D'ailleurs la musique de ce nouvel opéra est fine, gracieuse et savante; elle fait honneur à M. Casimir Gide et ne dément aucune des espérances qu'avaient données ses airs de danse et son galop de LA TENTATION. Montée comme elle est, avec soin et avec goût, encadrée dans une jolie décoration gothique, et soutenue surtout par sa partition, cette pièce, venant en aide à LESTOCQ, permettra d'attendre sans trop d'impatience la traduction du BARBIER DE SÉVILLE de Rossini.

MARIE TUDOR et LUCRÈCE BORGIA, les deux derniers drames de M. Victor Hugo, ont été repris pendant la semaine à la Porte-SaintMartin; mais trop de représentations encore récentes en avaient épuisé le succès, pour que, par ce temps d'excessive chaleur, il leur fût possible d'attirer la même affluence que dans leur nouveauté. Beaucoup de leurs admirateurs ont voulu cependant revoir ces deux ouvrages, autour desquels se sont livrés tant de combats, et c'est dire assez qu'ils ne se sont nullement joués dans le désert.

On se demande, vraiment avec effroi ce qu'il faudra à nos poètes à venir de bonheur ou de malheurs inouïs, de chances extraordinaires, pour intéresser à leurs débuts l'attention publique, quand déjà de nos jours la littérature, qui s'encombre encore à chaque instant davantage, ne jette plus au milieu des bruits du siècle de nom nouveau dont le retentissement se prolonge au-delà d'une matinée.

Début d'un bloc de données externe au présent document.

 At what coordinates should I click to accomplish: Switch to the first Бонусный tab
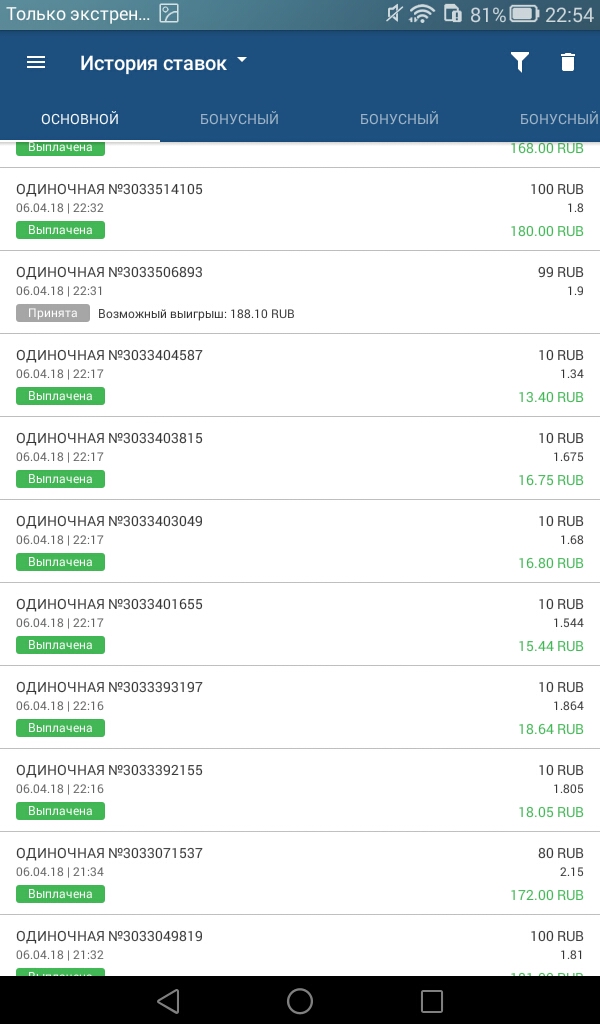[x=239, y=120]
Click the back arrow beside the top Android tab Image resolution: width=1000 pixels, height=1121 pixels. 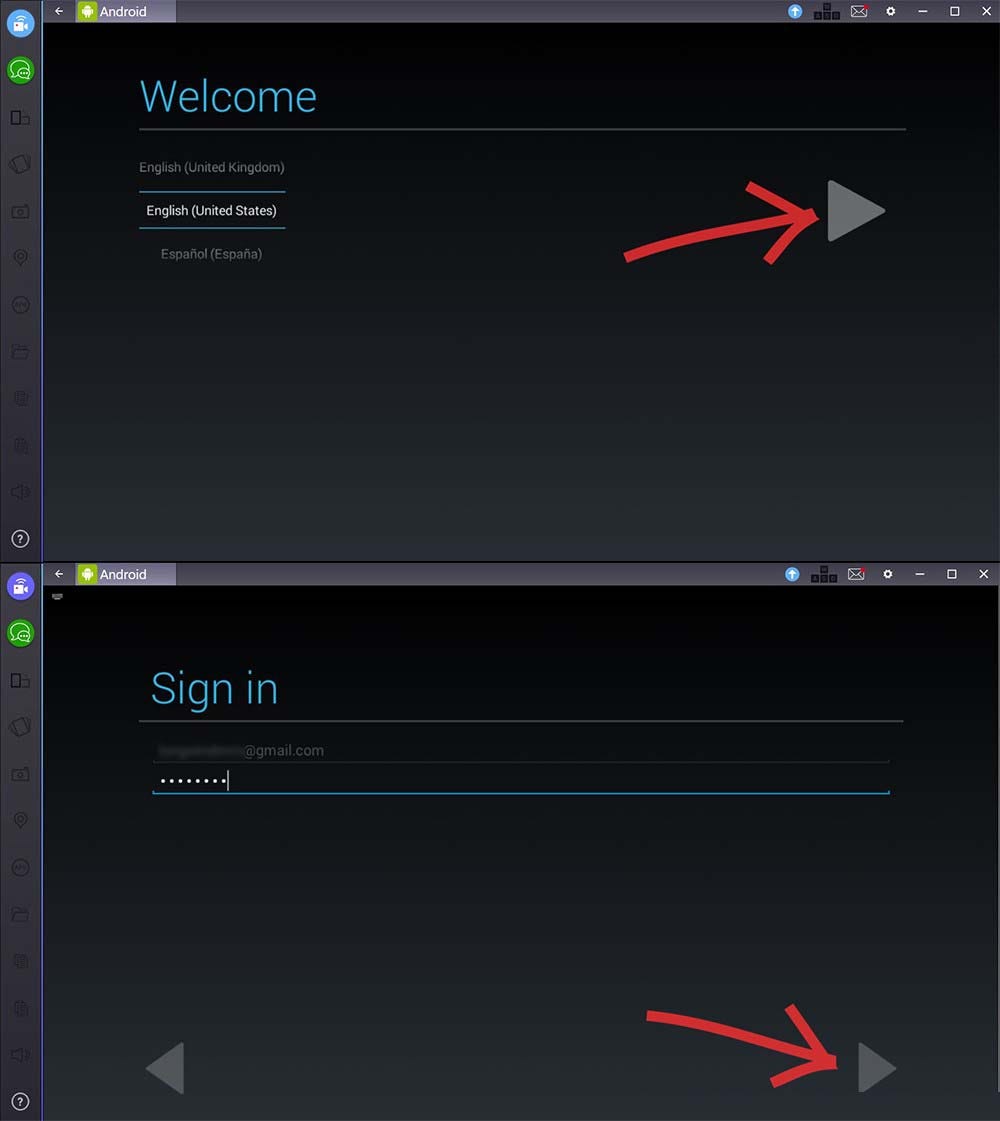[59, 11]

Ainsi quel livre en ce moment pouvait se promettre d'exciter au moins la curiosité, si ce n'est celui de M. Hippolyte Raynal, ce pauvre jeune poète, que sa fauté et sa condamnation firent presque célèbre, il y a quatre ans, durant son procès. Dans ce livre, qu'il intitule MALHEUR ET POÉSIE il se confesse à nous sans réticence; il ne vous cache rien de son erreur, mais il en recherche ingénùment les circonstances atténuantes ; il plaide avec franchise sa défense; il va plus loin, il accuse la société à son tour! Il l'interroge! Il veut savoir si elle aussi n'a pas été coupable envers lui.